The State of the Market: Smugglers, Statecraft, and the Failure of Jefferson’s Embargo

Friday, January 2, 2009: 1:00 PM
Metropolitan Ballroom West (Sheraton New York)
Gautham Rao , University of Chicago
This paper studies the failure of Thomas Jefferson’s Embargo of 1807-9 to argue that that the Atlantic marketplace figured significantly in the rise of the American state.  While conventional accounts describe the Embargo in theory, this paper turns to the waterfronts of the early republic to offer a ‘bottom-up’ narrative of the actual practices of governmentality and exchange that defeated Jefferson’s policy. 

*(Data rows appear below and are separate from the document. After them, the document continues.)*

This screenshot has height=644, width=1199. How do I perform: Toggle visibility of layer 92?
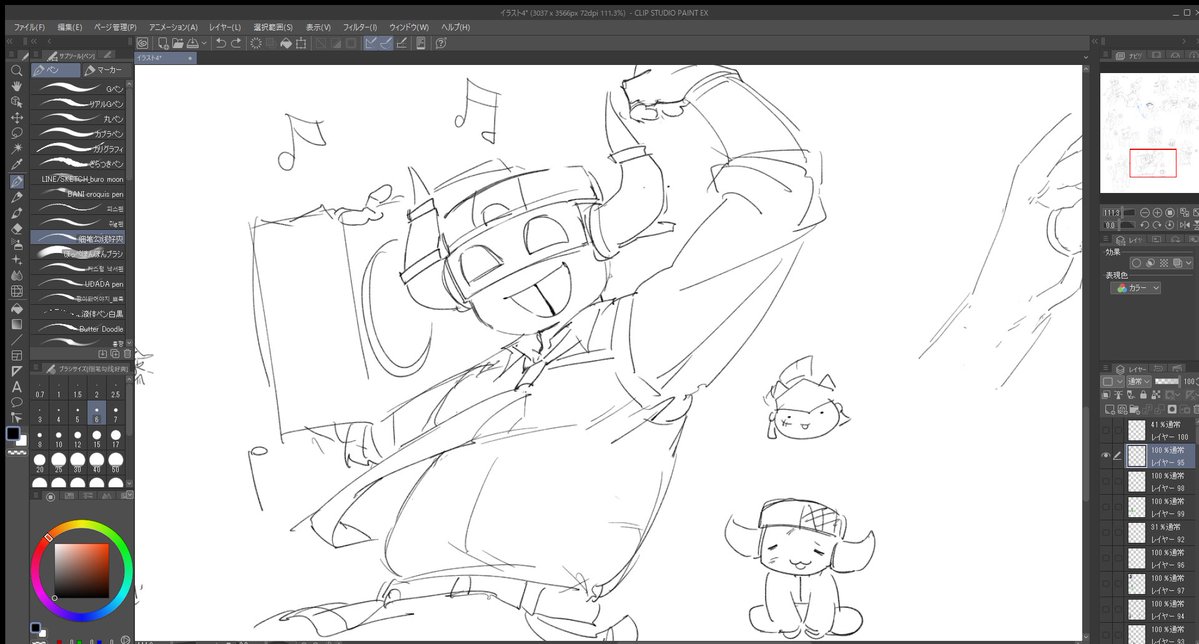[x=1105, y=533]
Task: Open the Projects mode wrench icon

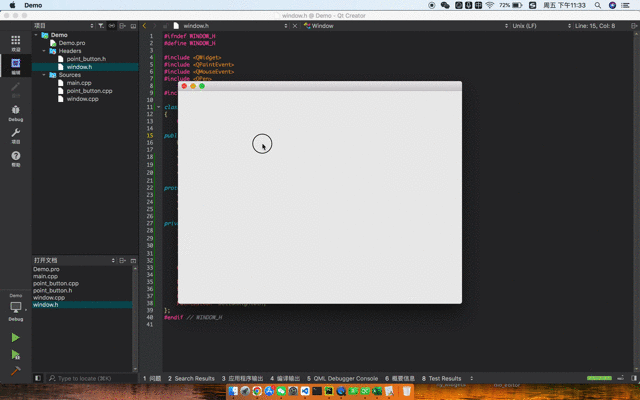Action: (16, 134)
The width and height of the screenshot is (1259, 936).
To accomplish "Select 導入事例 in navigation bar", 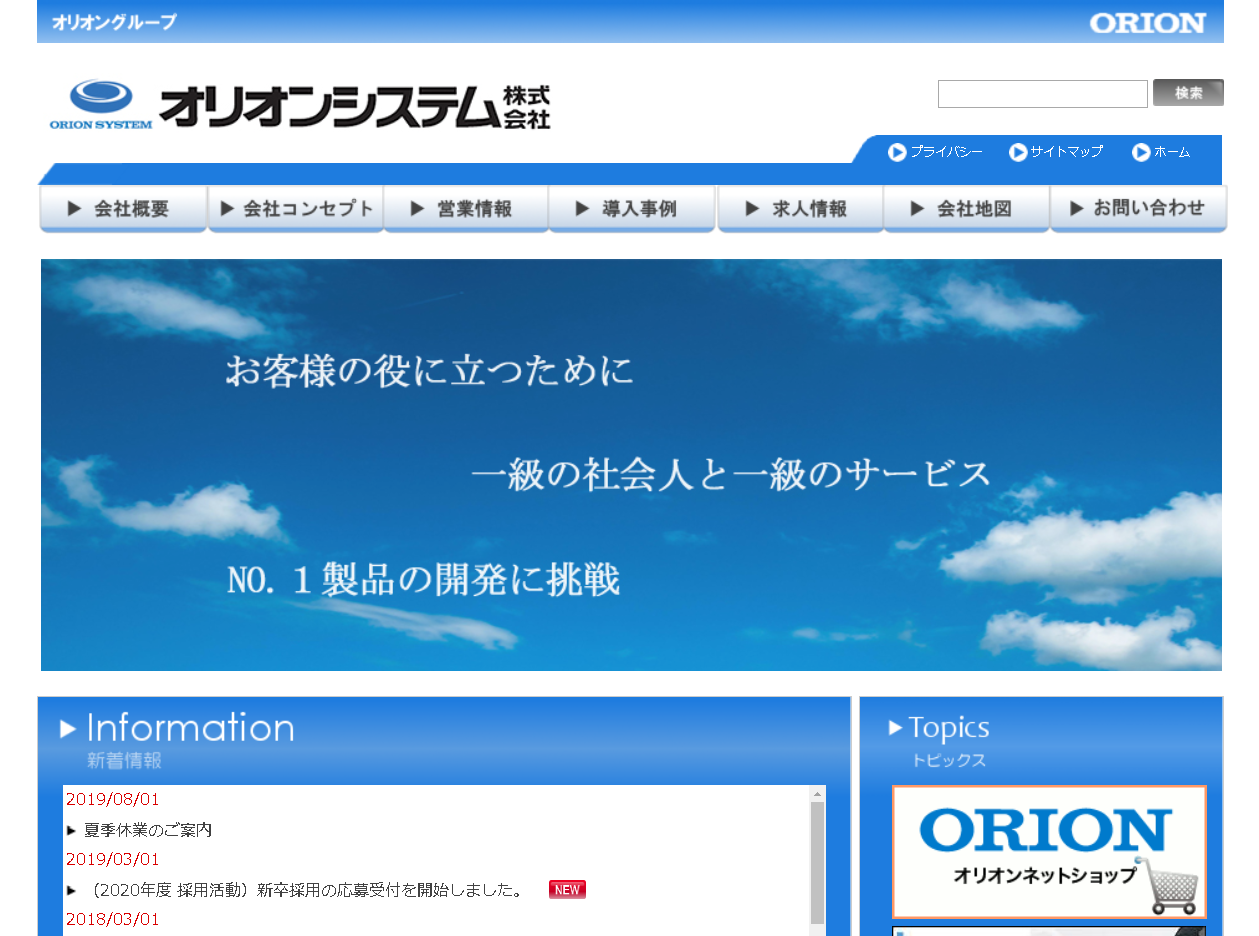I will point(631,209).
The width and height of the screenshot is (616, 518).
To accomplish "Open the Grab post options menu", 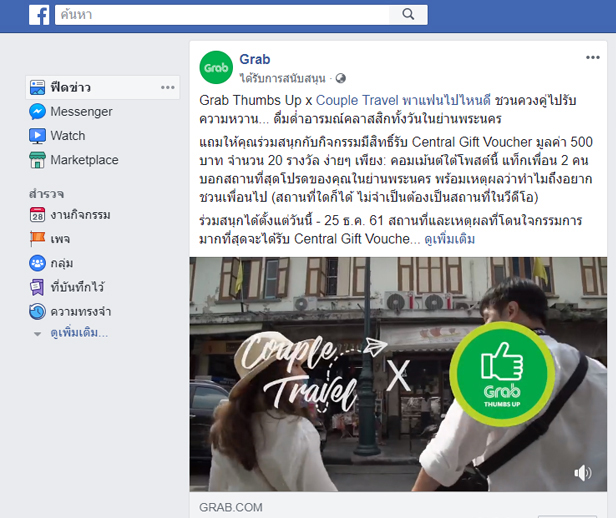I will coord(592,57).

The central claim is that at this level of government and mercantile practice, the Embargo was a clash of competing market moralities in the early republic.  On the one hand, the Jefferson administration justified the Embargo as a moral police action with a familiar critique of commerce and European mercantilism.  Only by withdrawing entirely from the corrupting forces of Atlantic market culture, argued Jefferson, could the United States morally readjust both the national economy the world economic order.  Yet, in practice on the waterfronts of American ports, key commercial personae perceived the Embargo as an unjust restriction upon the wellspring of American prosperity.  Most importantly, among the adherents of this critique were the federal customs employees responsible implementing the Embargo.  Dismissing administrative orders from superior officers, the customhouses consistently accommodated local merchant communities by any number of methods of obfuscation, delay, or outright dishonesty.  That is, these officials, merchants, captains and seamen, shared an understanding of the Atlantic market as a wellspring of possibility, rather than peril.  The paper concludes by suggesting that this clash of market moralities during the Embargo of 1807-9 explains a fundamental feature of statecraft in the early American republic: that, more than any modern concepts of ‘public administration’ or ‘bureaucracy,’ an international market culture shaped the texture of government authority, and the character of the American state.